Ferguson Marine was saved from closure by Mr McColl, who once ran a kitchen factory in Dumbarton’s Broadmeadow industrial estate, during the independence referendum campaign in 2014 after the former first minister, Alex Salmond, contacted him about a possible takeover.

The yard won the contract to build two new vessels for the Clyde and Hebrides network a year later, but fell into administration in 2019 resulting in its nationalisation.

First Minister Nicola Sturgeon and her predecessor Alex Salmond.

The two ferries, hulls 801 and 802, are now more than £200m over budget and at least six years late and has dogged the Scottish Government. Ministers have faced accusations the contract was “rigged” in favour of Fergusons and of political interference in the procurement process.

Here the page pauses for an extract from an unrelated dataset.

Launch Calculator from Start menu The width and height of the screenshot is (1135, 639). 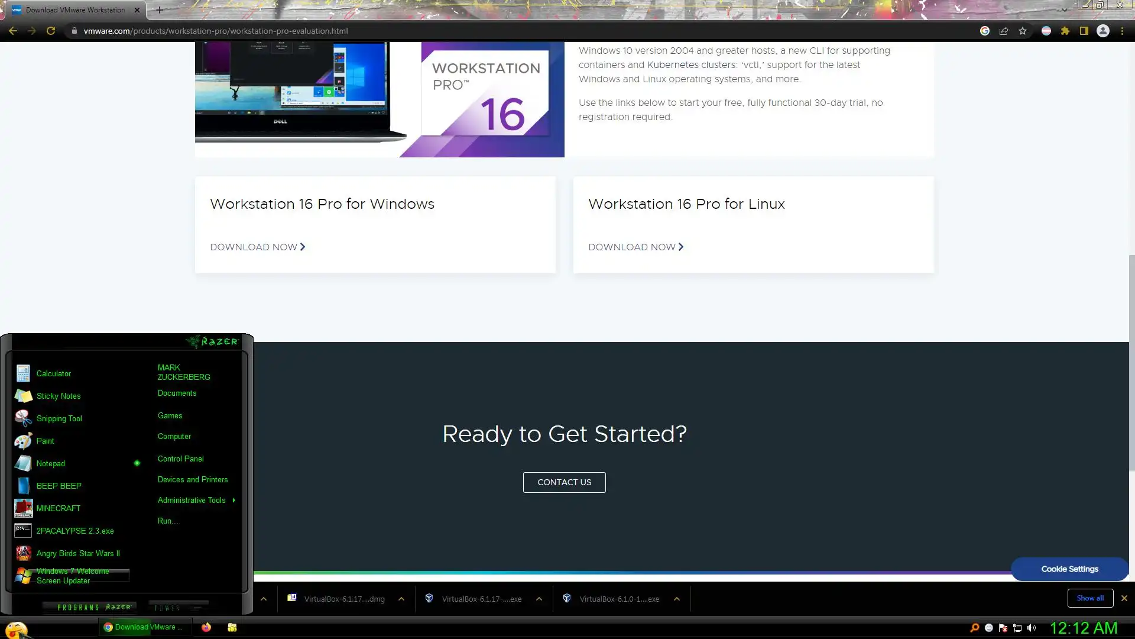(53, 373)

However, workers at the yard said the decision made by managers under Mr McColl’s leadership to bid for the yard directly “destroyed our shipyard”. They claimed it was “impossible” for the yard to have built the two ferries concurrently, as the yard was never “able to accommodate” both ships.

Staff added the reconfiguration of the shipyard under McColl’s ownership led to lorries taking eight hours to unload, rather than the 20 minutes prior to the re-modelling, with the “knock everything down” approach having a “negative impact” on the operation of the yard.

They also criticised the approach of managers who did not listen to worker concerns, with the former director of FMEL’s ambition for the yard “was not informed by the people who had the experience”.

This included the purchase of a £380,000 machine which was “not fit-for-purpose” and had no service contract, resulting in production levels dropping when it had to be repaired.

Workers also accused management of finishing work on the vessels in order to receive financial and personal bonuses.
Staff said senior employees were “motivated by bonus payments”, with work at the yard “prioritised to secure these payments”.
This, the workers said, included a funnel constructed without any pipes which allowed “some managers to receive a bonus” despite the work having to be redone.

Staff also said they could “see the money getting wasted”, with one item of scrap worth £5,000 belonging to CMAL made use of after it had been identified for the scrapheap.

Workers were also told not to speak to CMAL inspectors during the construction of the ferries and faced agency staff taking over duties from existing workers, leaving them needing to “invent a job for ourselves”.

The appointment of the ‘Turnaround Director’, Tim Hair, by the Scottish Government was also criticised with workers stating they regretted not submitting a no confidence vote sooner.

The leadership of the current chief executive, David Tydeman, was praised, however. He was described as having “parked his ego at the gate” and being someone who “talks sense”.

They added hull 801 remains a “constant source of embarrassment” and led to staff refusing to tell people they work at the shipyard.

Jim McColl was contacted by The Scotsman for comment.